Fresh approaches sorely needed to expand pediatric HAI prevention efforts
Fresh approach needed for pediatric HAI efforts
During the past decade, U.S. hospitals have made tremendous strides in prevention of hospital-acquired infections, such as central-line associated bloodstream infections. We have studied, developed and implemented simple protocols that slash in half infection risk, morbidity, mortality and related costs. As this good work continues, we continue to fall woefully short in one area: improving HAI prevention for all U.S. children.
The successes in CLABSI prevention have been fueled in large part by federally supported national efforts in partnership with statebased industry groups. However, these supported programs have focused predominantly on adult patients. When it comes to CLABSI prevention in children, policymakers and funding agencies operate under the misinformed assumption that what works to reduce infections in adults will provide the same “bang for the buck” in children.
Children are not “small adults,” and treating a child requires more than simply tweaking a medication dose. Children are physiologically, psychologically and socially different from adults. They are vulnerable in different ways and respond to disease differently. Accordingly, pediatric quality improvement efforts need to be tailored to children’s needs.
Understanding this, a group of pediatric hospitals in 2006 took matters into its own hands and, spearheaded by the National Association of Children’s Hospitals and Related Institutions, formed the Quality Transformation Network. Funded by participating hospitals and NACHRI, the network set out to study strategies for reducing CLABSI in pediatric intensive-care units.
In five years, the Quality Transformation Network has achieved improvements: more than 3,000 CLABSI averted, resulting in 362 patients’ lives saved and cost savings of more than $105 million. Encouraged, more hospitals joined, and the program spread to pediatric oncology and bone marrow transplant units. To date, 163 units in 89 children’s hospitals have joined the network’s infection prevention programs.
The Quality Transformation Network has proven that preventing pediatric CLABSI requires approaches different from those that work in adults. In children, prevention relies on the subtleties of daily central-line care, in contrast to the adult approach focused mainly on central-line insertion practices.
Children are not “small adults,” and treating a child requires more than simply tweaking a medication dose.
This is a real game-changer. We have essential new knowledge on how to prevent CLABSI in children. With one-third of the nation’s children’s hospitals participating in the network, we know these techniques can be implemented in diverse hospital settings. We know these techniques can be reliably implemented long term (Quality Transformation Network hospitals have sustained their gains five years and running).

* _Data_
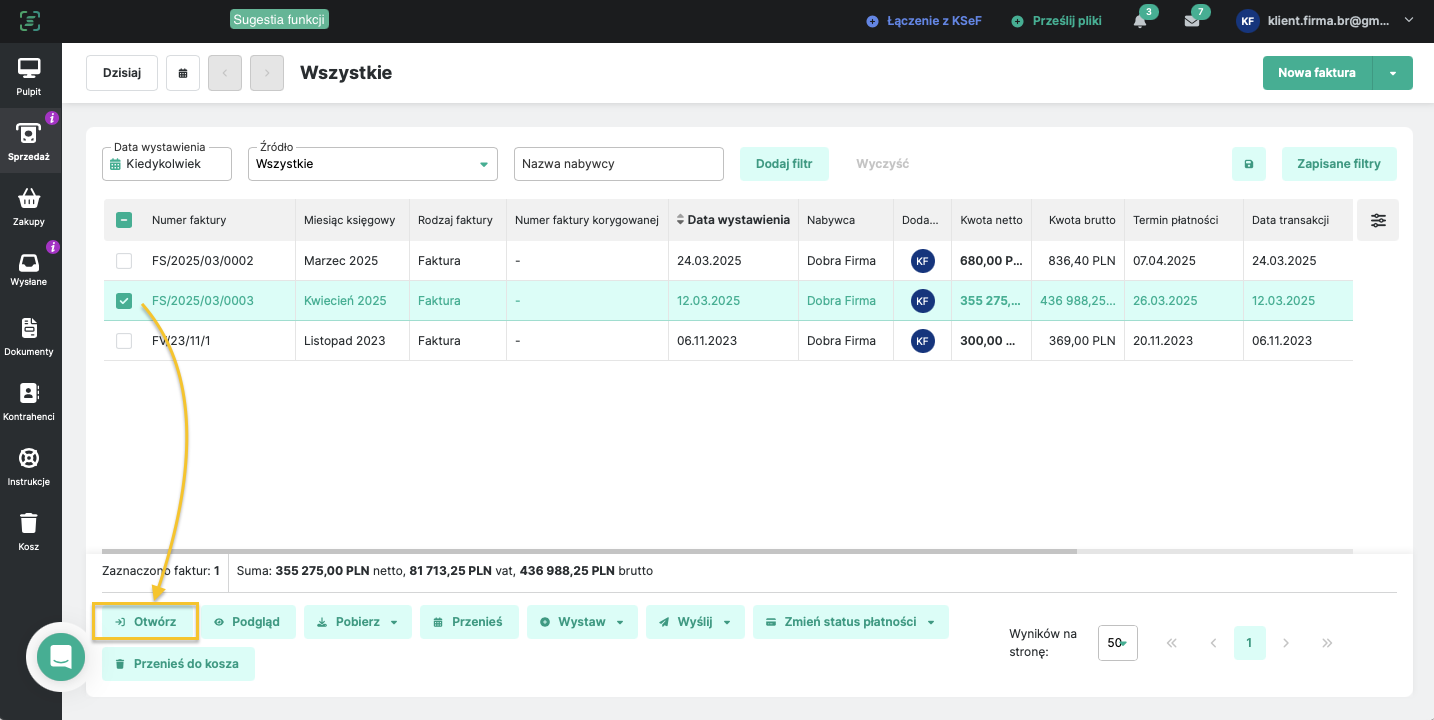The width and height of the screenshot is (1434, 720).
Task: Open the notifications bell icon
Action: 1140,21
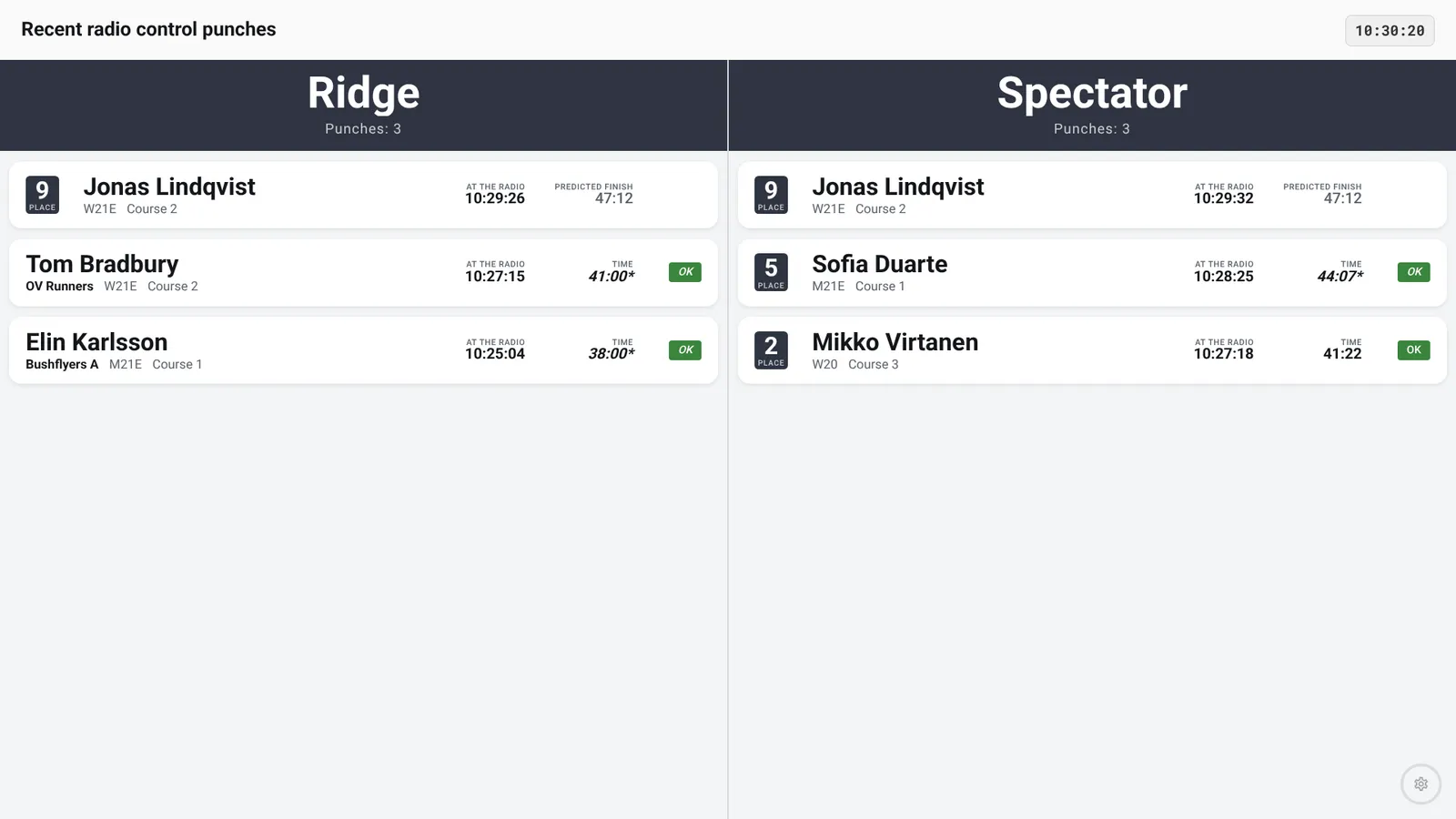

* _Assigned task_
Continue the article on pediatric hospital-acquired infection prevention from its last paragraph, keeping its tone and its argument, not the material.

* _Output of the task_
Unfortunately, these approaches may be doomed to be limited. Quality Transformation Network work has been financed by the children’s hospitals themselves, while adult patients in all 50 states have benefitted from federal contract support for infection prevention. Children’s hospitals cannot continue as the sole source of support for national pediatric improvement efforts; many cannot afford it now.
The economic benefits of infection prevention flow directly to healthcare payers. Given that one-third of U.S. children have government healthcare assistance via Medicaid, states have already enjoyed more than $50 million in cost savings. Applying lessons learned from the Quality Transformation Network across all hospitals caring for children would mean hundreds of millions in savings to financially strapped state programs, not to mention thousands of lives saved.
The White House announced this year an ambitious goal—reducing HAIS by 40% in the next two years. The CMS proposes to spend $500 million to achieve this goal. To succeed, all patients—young and old—must receive appropriate, uniform, evidence-based care. Our efforts make it clear that expansion of HAI programs in pediatric settings would create substantial Medicaid savings and improve quality. But even as the federal government prepares to expand HAI programs, fragmentation caused by the autonomy of state Medicaid programs remains an obstacle to comparable national HAI programs for children. The federal government covers more than half of states’ Medicaid costs, but has repeatedly abstained from requiring states to adopt unified approaches to issues such as HAI.
The policy quagmire means that no one is accountable at a national level for children’s healthcare quality; no one is accountable for the reality that children in some hospitals have a much higher likelihood of getting a CLABSI. The quagmire means that no one is accountable for avoiding hundreds of millions of dollars in Medicaid spending to treat preventable infections in children.
Now that the network’s methods have proven effective, we need policymakers in Washington to support efforts to expand HAI initiatives for children to a national scale. This action would save lives and costs.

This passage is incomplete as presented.